** Opening Data block **

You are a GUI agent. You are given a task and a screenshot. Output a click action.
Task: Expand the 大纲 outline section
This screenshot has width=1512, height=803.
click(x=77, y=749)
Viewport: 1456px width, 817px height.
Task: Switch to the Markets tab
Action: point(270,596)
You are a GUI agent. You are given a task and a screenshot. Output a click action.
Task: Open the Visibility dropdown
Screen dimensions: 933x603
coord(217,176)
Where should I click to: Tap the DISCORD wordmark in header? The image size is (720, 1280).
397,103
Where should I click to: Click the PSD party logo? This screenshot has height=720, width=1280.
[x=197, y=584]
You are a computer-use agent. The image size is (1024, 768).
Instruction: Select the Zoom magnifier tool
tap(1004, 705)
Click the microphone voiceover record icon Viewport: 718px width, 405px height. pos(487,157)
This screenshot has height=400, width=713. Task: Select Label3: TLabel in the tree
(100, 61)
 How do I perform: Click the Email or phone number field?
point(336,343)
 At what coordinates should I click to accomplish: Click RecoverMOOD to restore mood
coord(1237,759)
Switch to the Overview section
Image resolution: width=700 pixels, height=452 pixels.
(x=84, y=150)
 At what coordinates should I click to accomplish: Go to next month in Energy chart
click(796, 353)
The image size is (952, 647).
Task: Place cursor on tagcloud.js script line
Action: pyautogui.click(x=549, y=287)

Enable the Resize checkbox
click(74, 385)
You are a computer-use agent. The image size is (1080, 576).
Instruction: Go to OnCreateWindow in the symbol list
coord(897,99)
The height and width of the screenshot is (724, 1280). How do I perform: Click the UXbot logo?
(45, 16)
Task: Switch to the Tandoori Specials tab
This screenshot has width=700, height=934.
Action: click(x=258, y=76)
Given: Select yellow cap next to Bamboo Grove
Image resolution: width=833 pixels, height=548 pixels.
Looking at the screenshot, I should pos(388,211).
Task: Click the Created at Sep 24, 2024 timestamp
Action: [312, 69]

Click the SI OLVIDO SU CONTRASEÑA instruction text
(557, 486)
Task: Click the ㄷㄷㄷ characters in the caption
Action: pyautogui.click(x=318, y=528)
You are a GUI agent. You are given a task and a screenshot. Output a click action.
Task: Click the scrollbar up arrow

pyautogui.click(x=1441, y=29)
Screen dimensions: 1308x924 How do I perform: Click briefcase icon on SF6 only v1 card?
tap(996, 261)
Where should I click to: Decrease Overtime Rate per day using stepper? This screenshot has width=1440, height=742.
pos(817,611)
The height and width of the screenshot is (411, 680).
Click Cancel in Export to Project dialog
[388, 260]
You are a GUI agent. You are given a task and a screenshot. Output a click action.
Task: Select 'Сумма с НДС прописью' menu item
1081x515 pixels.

** Closing Data block **

Please quote the data above in full, with no line missing.

** Finished task **
You are a GUI agent. You are given a task and a screenshot. Output a click action.
Task: Expand the 大纲 outline section
This screenshot has width=1512, height=803.
click(x=77, y=749)
Viewport: 1456px width, 817px height.
Task: Switch to the Markets tab
Action: point(270,596)
You are a GUI agent. You are given a task and a screenshot. Output a click action.
Task: Open the Visibility dropdown
Screen dimensions: 933x603
coord(217,176)
Where should I click to: Tap the DISCORD wordmark in header? The image size is (720, 1280).
397,103
Where should I click to: Click the PSD party logo? This screenshot has height=720, width=1280.
[x=197, y=584]
You are a computer-use agent. The image size is (1024, 768).
Instruction: Select the Zoom magnifier tool
tap(1004, 705)
Click the microphone voiceover record icon Viewport: 718px width, 405px height. pos(487,157)
This screenshot has height=400, width=713. Task: Select Label3: TLabel in the tree
(100, 61)
 How do I perform: Click the Email or phone number field?
point(336,343)
 At what coordinates should I click to accomplish: Click RecoverMOOD to restore mood
coord(1237,759)
Switch to the Overview section
Image resolution: width=700 pixels, height=452 pixels.
(x=84, y=150)
 At what coordinates should I click to accomplish: Go to next month in Energy chart
click(796, 353)
The image size is (952, 647).
Task: Place cursor on tagcloud.js script line
Action: pyautogui.click(x=549, y=287)

Enable the Resize checkbox
click(74, 385)
You are a computer-use agent. The image size is (1080, 576).
Instruction: Go to OnCreateWindow in the symbol list
coord(897,99)
The height and width of the screenshot is (724, 1280). How do I perform: Click the UXbot logo?
(45, 16)
Task: Switch to the Tandoori Specials tab
This screenshot has width=700, height=934.
Action: click(x=258, y=76)
Given: Select yellow cap next to Bamboo Grove
Image resolution: width=833 pixels, height=548 pixels.
Looking at the screenshot, I should pos(388,211).
Task: Click the Created at Sep 24, 2024 timestamp
Action: [312, 69]

Click the SI OLVIDO SU CONTRASEÑA instruction text
(557, 486)
Task: Click the ㄷㄷㄷ characters in the caption
Action: pyautogui.click(x=318, y=528)
You are a GUI agent. You are given a task and a screenshot. Output a click action.
Task: Click the scrollbar up arrow

pyautogui.click(x=1441, y=29)
Screen dimensions: 1308x924 How do I perform: Click briefcase icon on SF6 only v1 card?
tap(996, 261)
Where should I click to: Decrease Overtime Rate per day using stepper? This screenshot has width=1440, height=742.
pos(817,611)
The height and width of the screenshot is (411, 680).
Click Cancel in Export to Project dialog
[388, 260]
You are a GUI agent. You are given a task and a screenshot. Output a click action.
Task: Select 'Сумма с НДС прописью' menu item
1081x515 pixels.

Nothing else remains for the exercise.